(PROBLEM TO SOLVE): Please restate word for word each line from the one containing "804x808 pixels. Task: Open" to the last line of the records below, and drop the pictures.

--

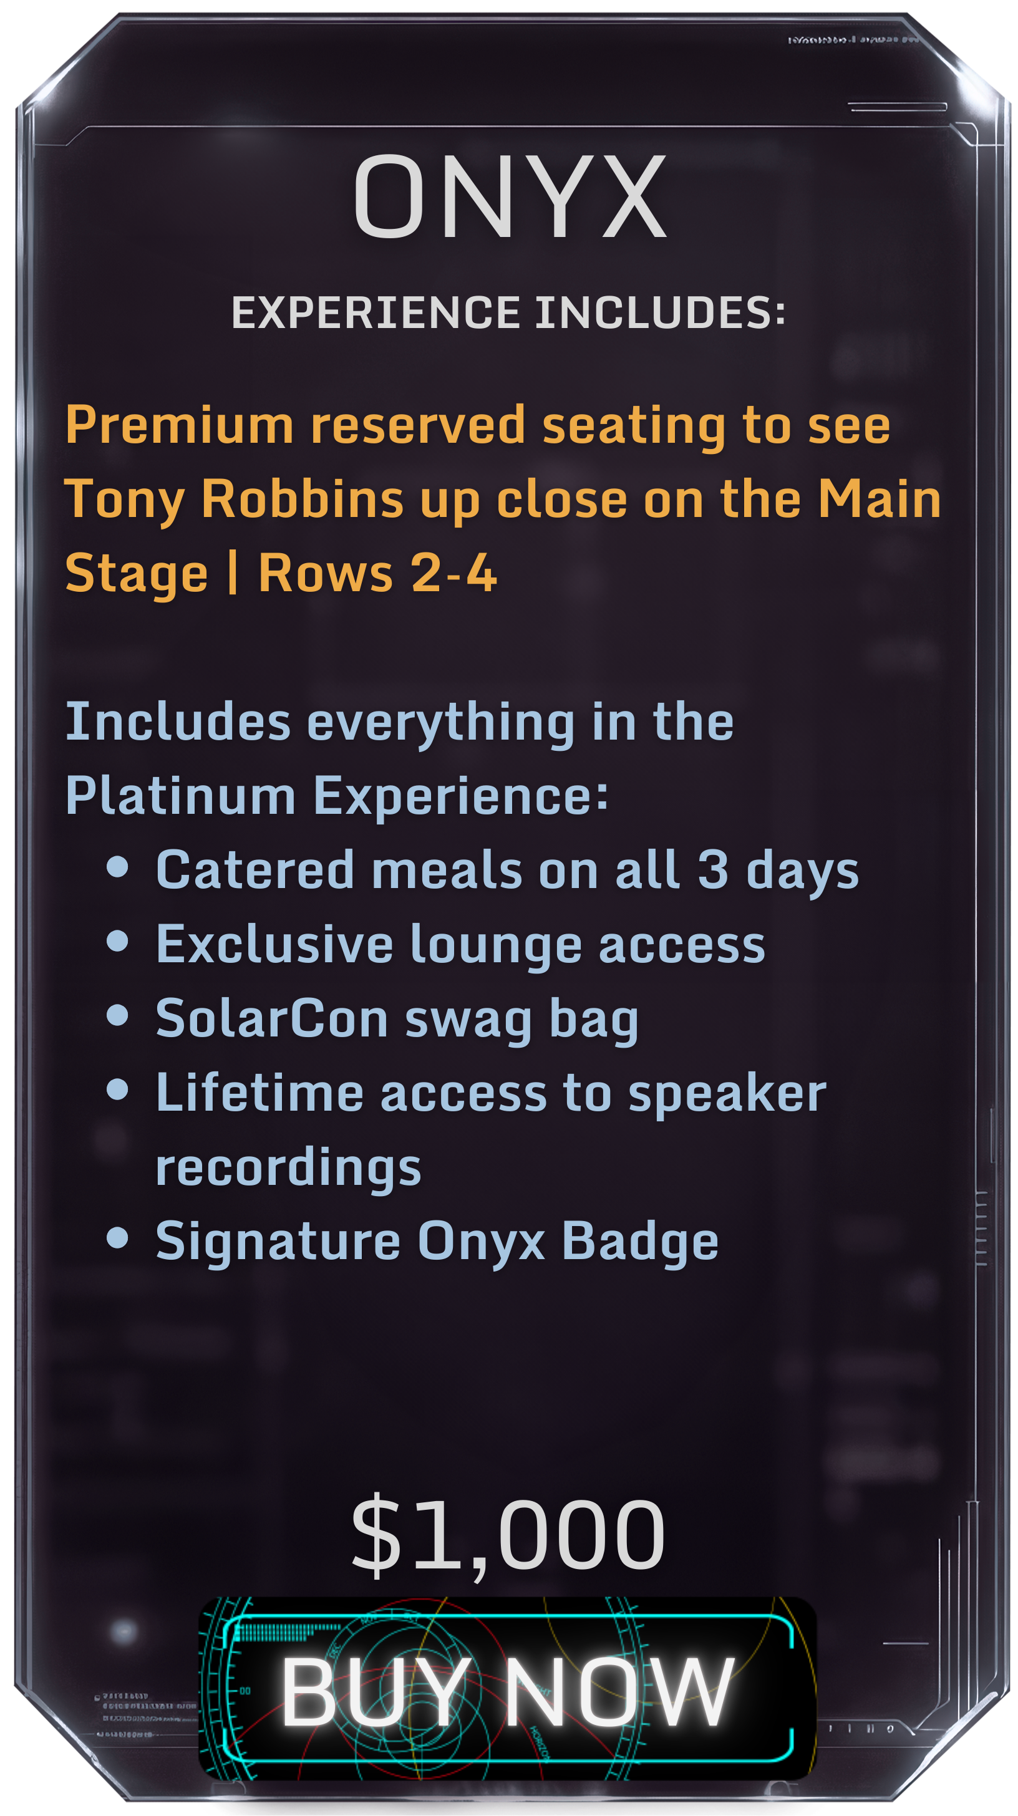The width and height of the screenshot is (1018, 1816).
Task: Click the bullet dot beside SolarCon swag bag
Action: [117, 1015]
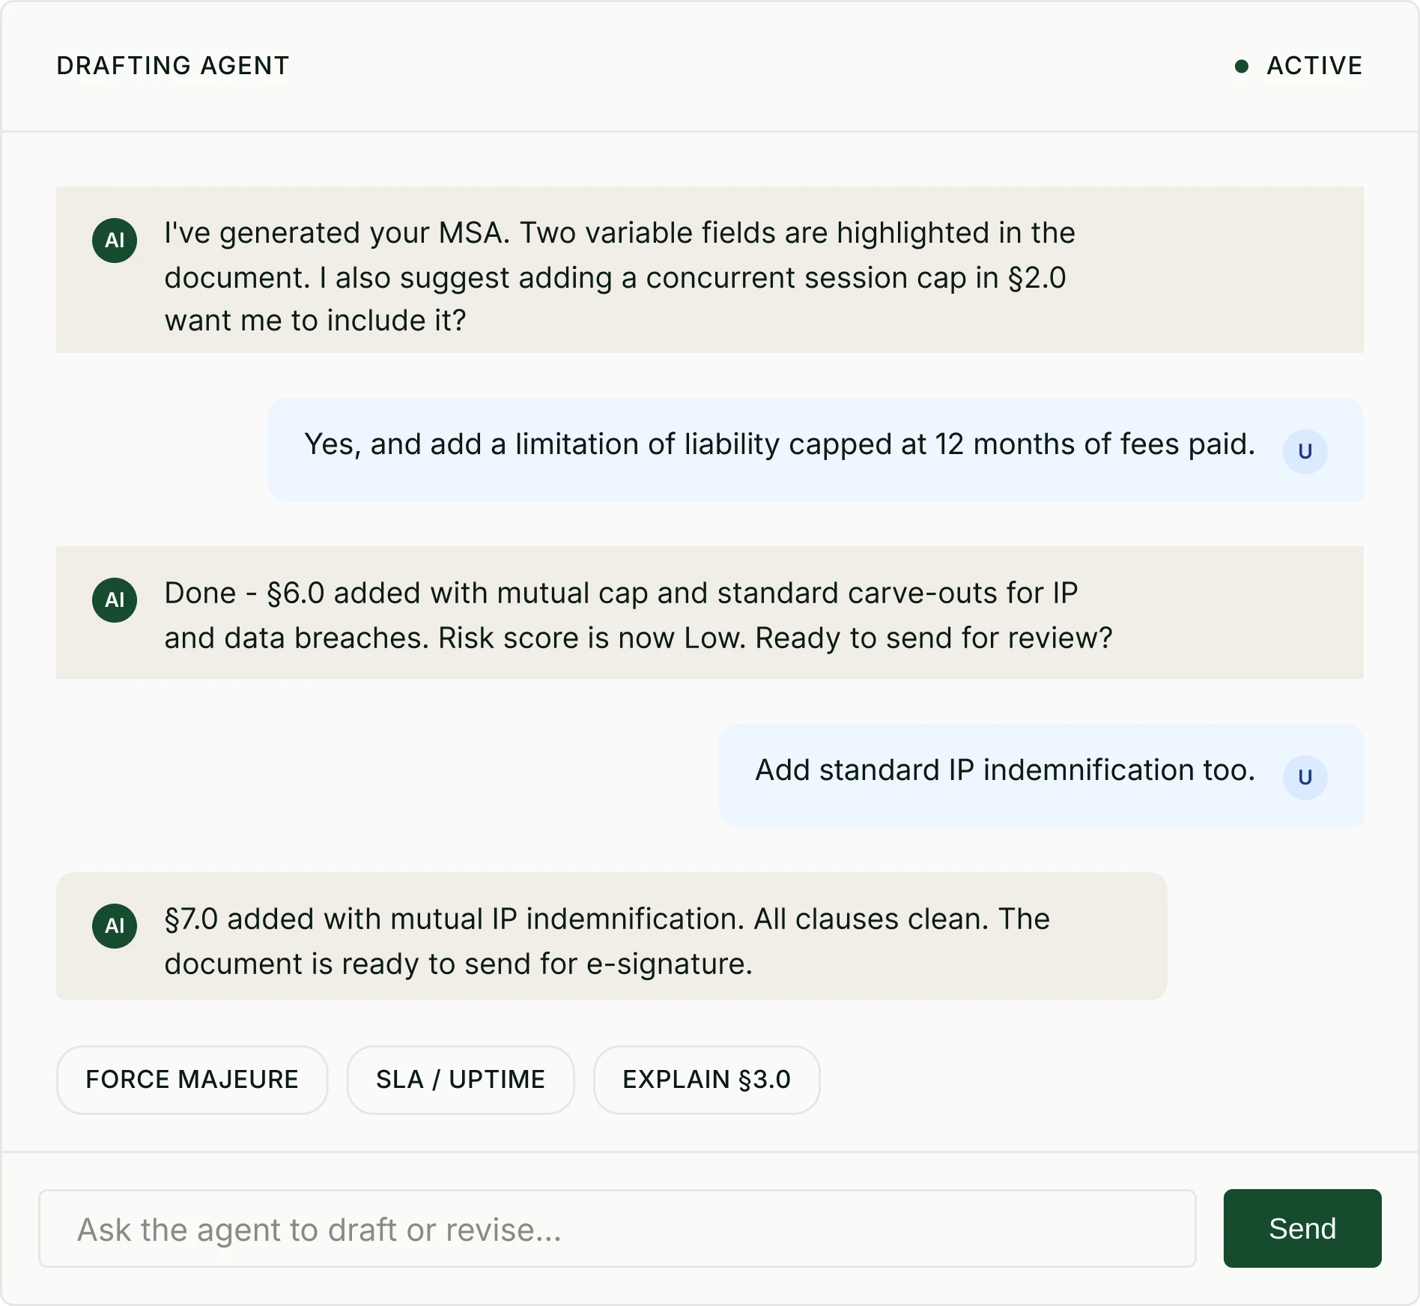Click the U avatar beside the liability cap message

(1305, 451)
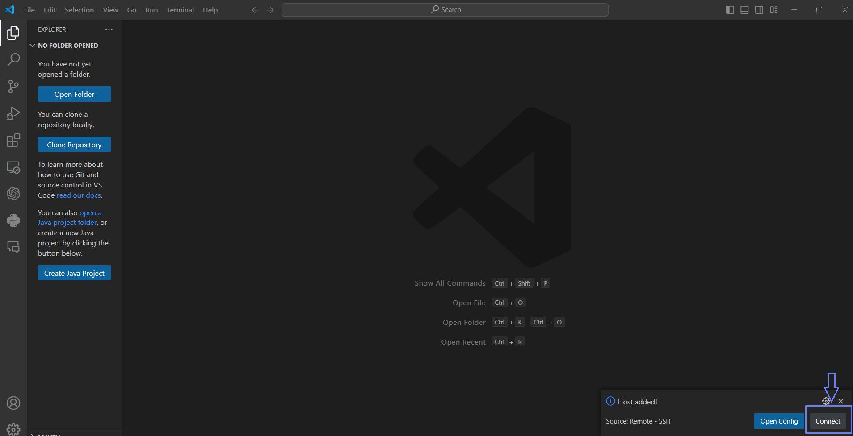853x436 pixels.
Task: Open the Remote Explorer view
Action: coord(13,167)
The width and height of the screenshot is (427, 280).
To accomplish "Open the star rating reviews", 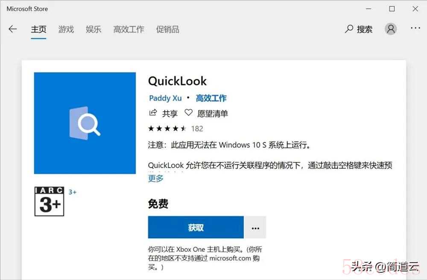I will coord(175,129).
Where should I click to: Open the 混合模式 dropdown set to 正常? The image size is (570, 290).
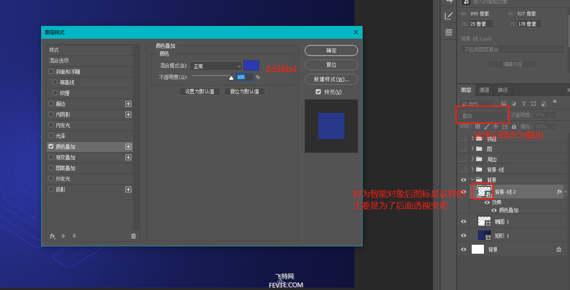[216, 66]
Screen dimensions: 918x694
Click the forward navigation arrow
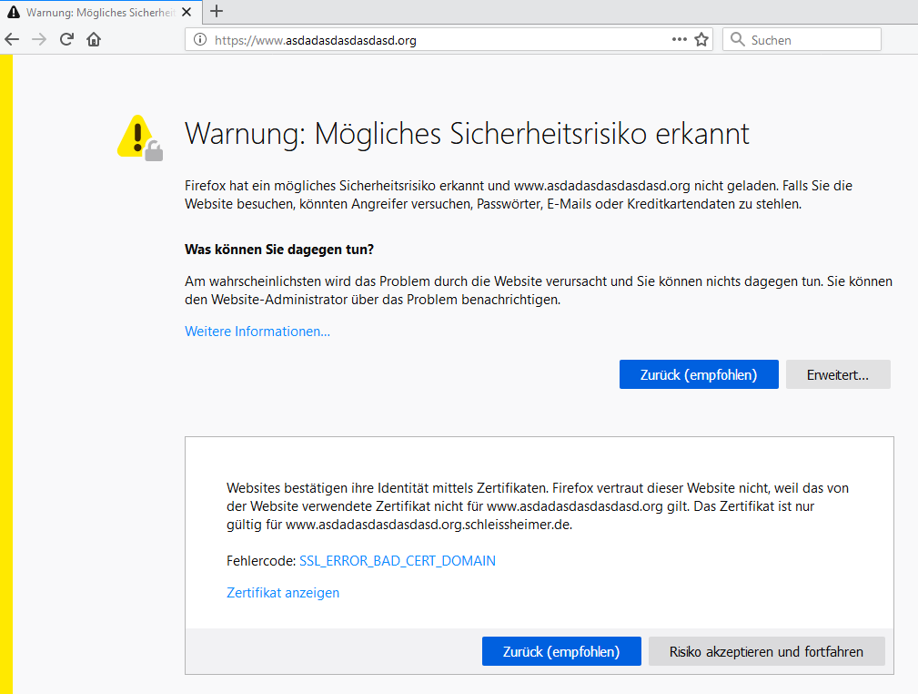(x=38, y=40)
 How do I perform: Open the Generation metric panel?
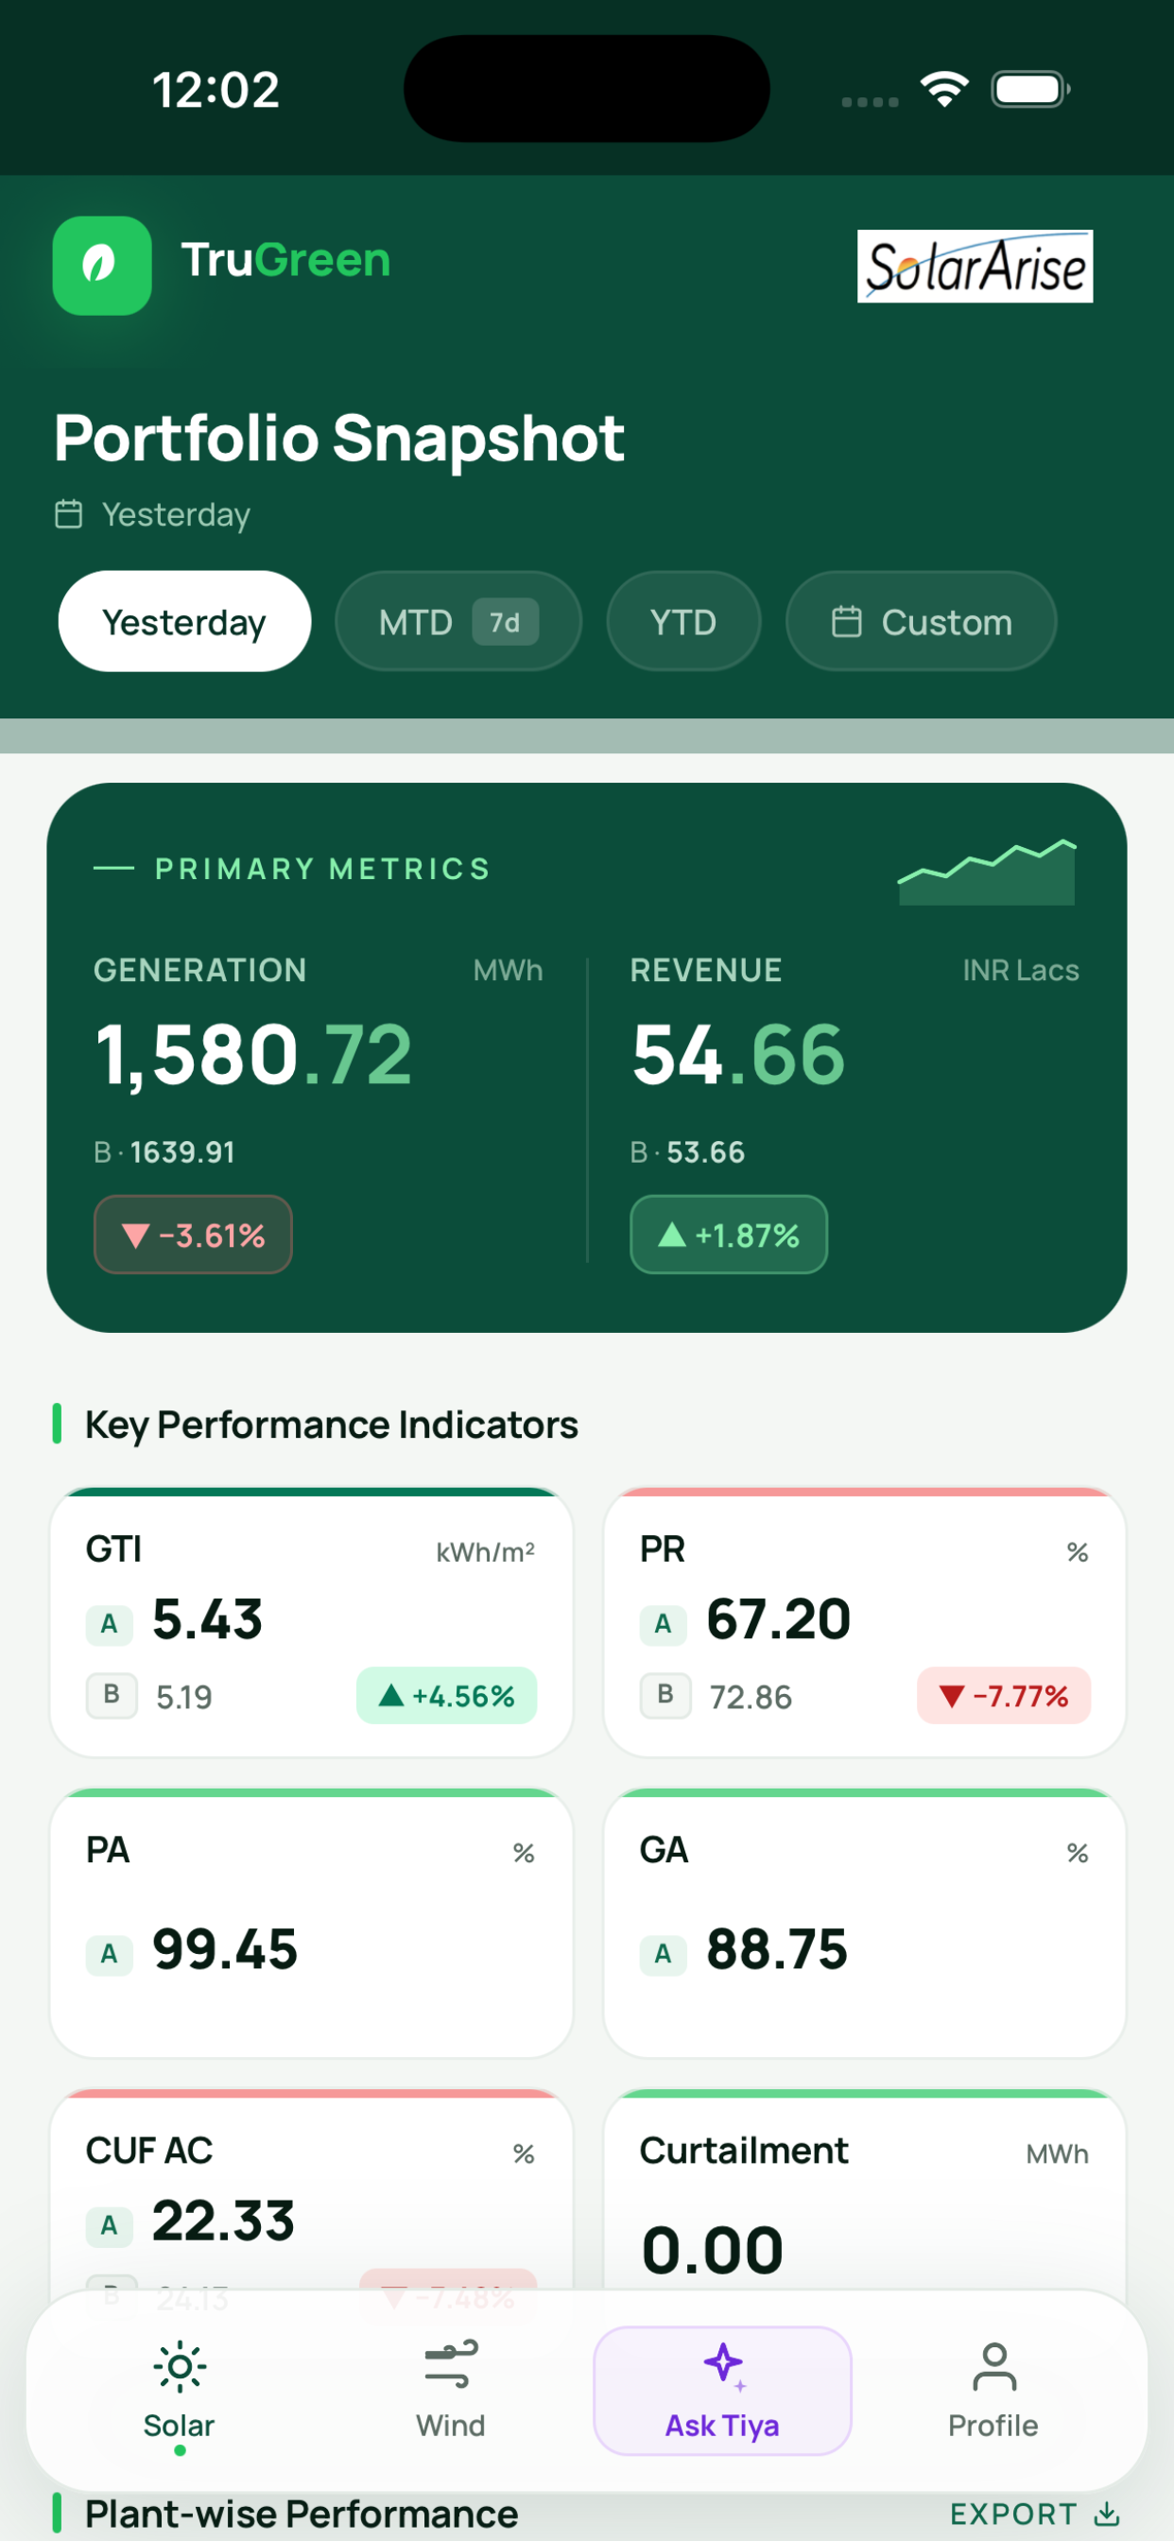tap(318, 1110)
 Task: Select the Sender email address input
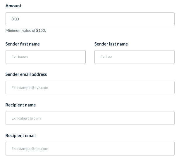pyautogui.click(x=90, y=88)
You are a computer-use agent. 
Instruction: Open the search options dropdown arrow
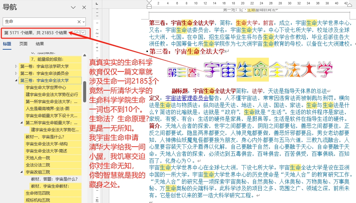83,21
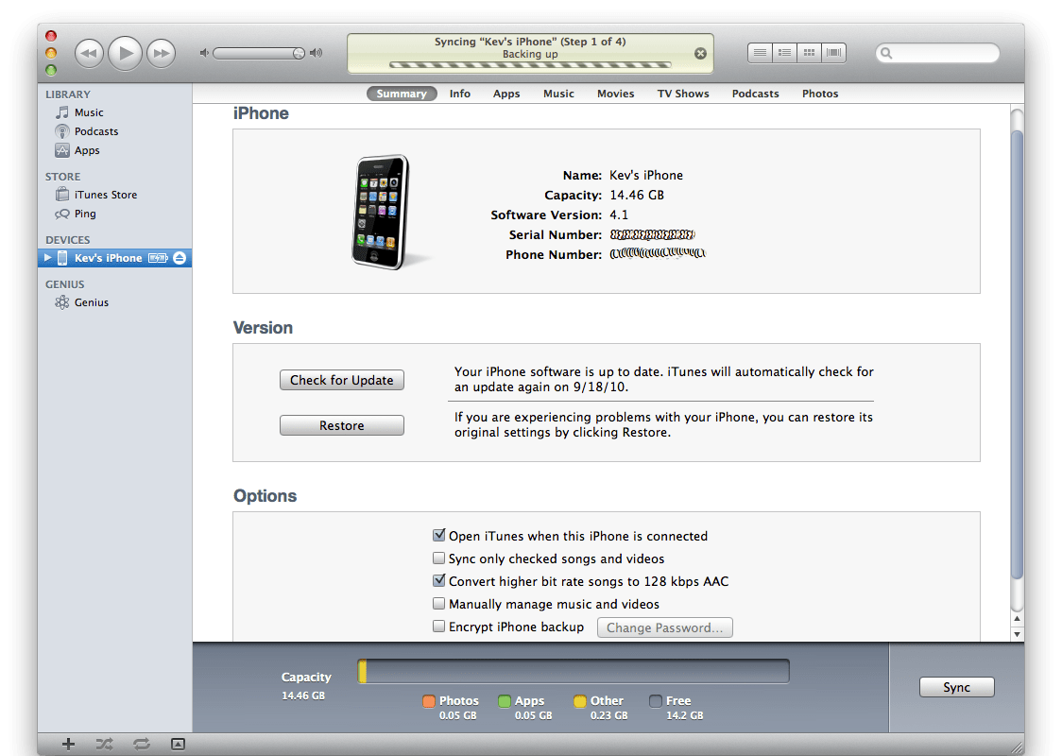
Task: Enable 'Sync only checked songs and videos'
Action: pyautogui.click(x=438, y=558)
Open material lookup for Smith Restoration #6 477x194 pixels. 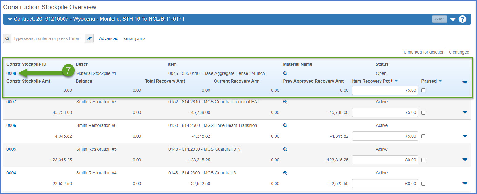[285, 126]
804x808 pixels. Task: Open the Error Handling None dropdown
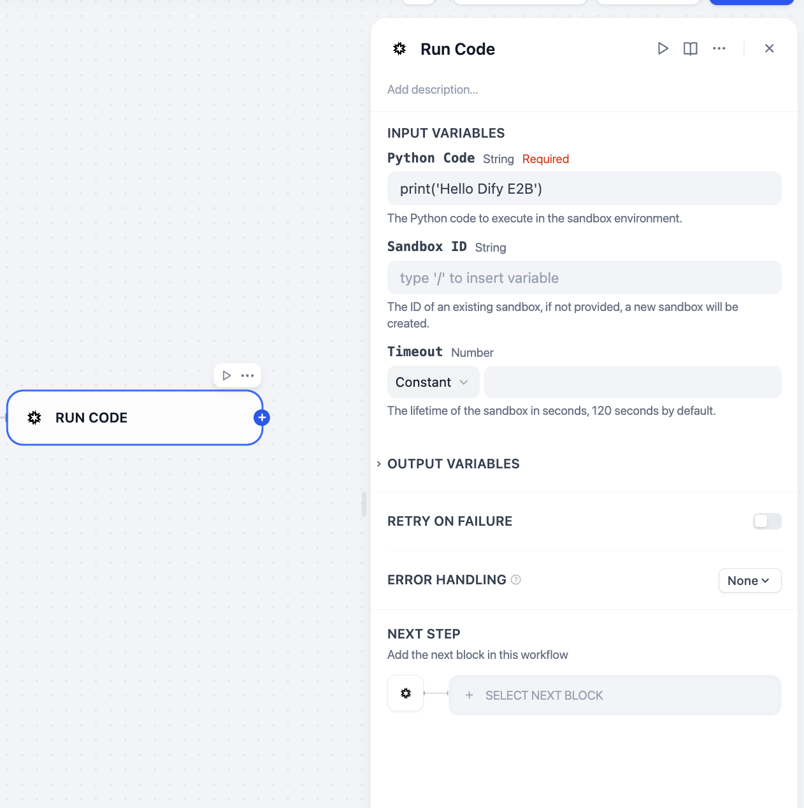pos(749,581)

--

(FINAL ANSWER):
804x808 pixels. Task: Open the Error Handling None dropdown
pos(749,581)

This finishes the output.